The argument above has some common pitfalls that Python developers trap in from time to time.

The object-oriented pizza shop

Let’s say we have modeled our pizza shop with an object-oriented approach in mind. Chances are, we have a class Pizza somewhere in our code, which might look like this:

class Pizza:
    toppings = []
    def add_topping(self, topping):
        self.toppings.append(topping)

Let’s see what happens if the two of us will order a pizza. Interestingly, we run into the same problem:

class Pizza:
    toppings = []
    
    def add_topping(self, topping):
        self.toppings.append(topping)
my_pizza = Pizza()
my_pizza.add_topping('Anchovies')
my_pizza.add_topping('Olives')
your_pizza = Pizza()
your_pizza.add_topping('Pineapple')
your_pizza.add_topping('Ham')
print(my_pizza.toppings)
print(your_pizza.toppings)

Code explanation

Again, we get the same pizza with ['Anchovies', 'Olives', 'Pineapple', 'Ham'] toppings. Why is that?

Note: We create two instances of Pizza this time, and we do not assign two variables to the same object. But still, we get the wrong pizza order.

The reason for this is that we create an empty list in the body of our class Pizza. This creates an empty list. But the Python interpreter creates an empty list only once in particular when the class is loaded. So, in the end, we have an instance using the class attribute toppings. And it is the same.

How to fix that

We could rewrite our Pizza class like the following code:

class Pizza:
    def __init__(self):
        self.toppings = []
    def add_topping(self, topping):
        self.toppings.append(topping)
my_pizza = Pizza()
my_pizza.add_topping('Anchovies')
my_pizza.add_topping('Olives')
your_pizza = Pizza()
your_pizza.add_topping('Pineapple')
your_pizza.add_topping('Ham')
print(my_pizza.toppings)
print(your_pizza.toppings)

Code explanation

We move the initial list creation to the __init__ method of our class. Well, the __init__ method is called every time a new instance is created, and therefore it creates a new instance attribute for each new object rather than each instance relying on the same class attribute.

Mess up in functions

Let’s say, we have a class that adds something to a list. For convenience, if we do not already have a list, the function kindly creates one for us. Consider the code below:

def add_topping(topping_name, toppings=[]):
    toppings.append(topping_name)
    return toppings
print(add_topping('Anchovies'))

Now, let’s go and order our two pizzas again:

def add_topping(topping_name, toppings=[]):
    toppings.append(topping_name)
    return toppings
my_pizza_toppings = add_topping('Anchovies')
my_pizza_toppings = add_topping('Olives', my_pizza_toppings)
your_pizza_toppings = add_topping('Pineapple')
your_pizza_toppings = add_topping('Ham', your_pizza_toppings)
print(my_pizza_toppings)
print(your_pizza_toppings)

Explanation

Oh no! Again, my_pizza_toppings and your_pizza_toppings are the same:

What happened here? Again, it looks like we have done everything correctly, but still, it all got messed up.

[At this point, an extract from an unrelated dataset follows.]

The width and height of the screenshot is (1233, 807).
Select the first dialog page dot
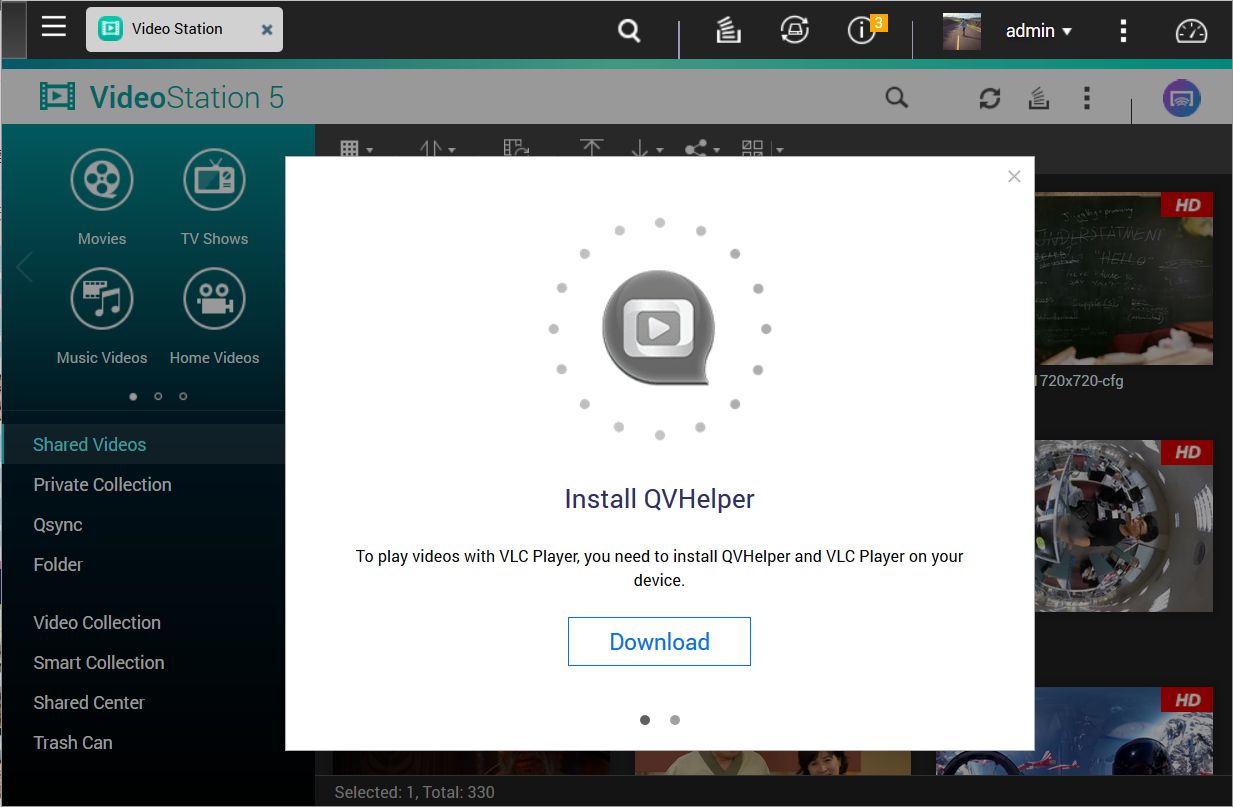pyautogui.click(x=645, y=720)
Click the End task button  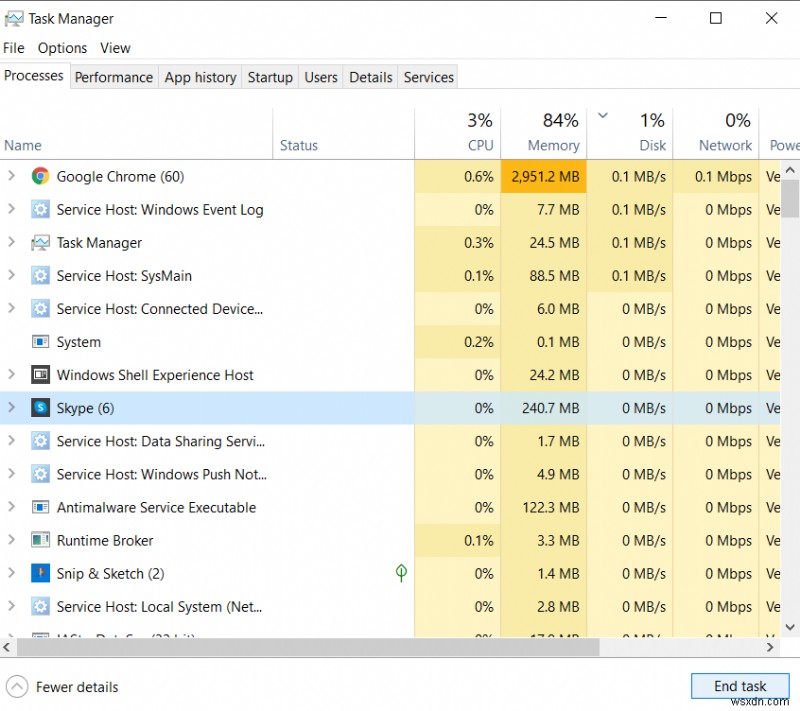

The reason here is the function’s definition. Just as was the case for the class attribute in our Pizza class, the default argument (toppings=[]) is evaluated only once by Python, which is when the function is defined. So any call to that function that omits the default argument will return that one instance of our initially empty list.

How to fix that

We can change the default value of the toppings parameter to None and check for None inside the function. If we see a None value, we can create the list right there.

def add_topping(topping_name, toppings=None):
    if toppings is None:
        toppings = []
    toppings.append(topping_name)
    return toppings
my_pizza_toppings = add_topping('Anchovies')
my_pizza_toppings = add_topping('Olives', my_pizza_toppings)
your_pizza_toppings = add_topping('Pineapple')
your_pizza_toppings = add_topping('Ham', your_pizza_toppings)
print(my_pizza_toppings)
print(your_pizza_toppings)

As opposed to the definition of the empty list in the function’s definition, this time, a new empty list gets created every time the functions is called without that optional parameter.

A brain teaser

Now that we have learned about the caveats of pass by reference issues, we can now have a look at this brain teaser.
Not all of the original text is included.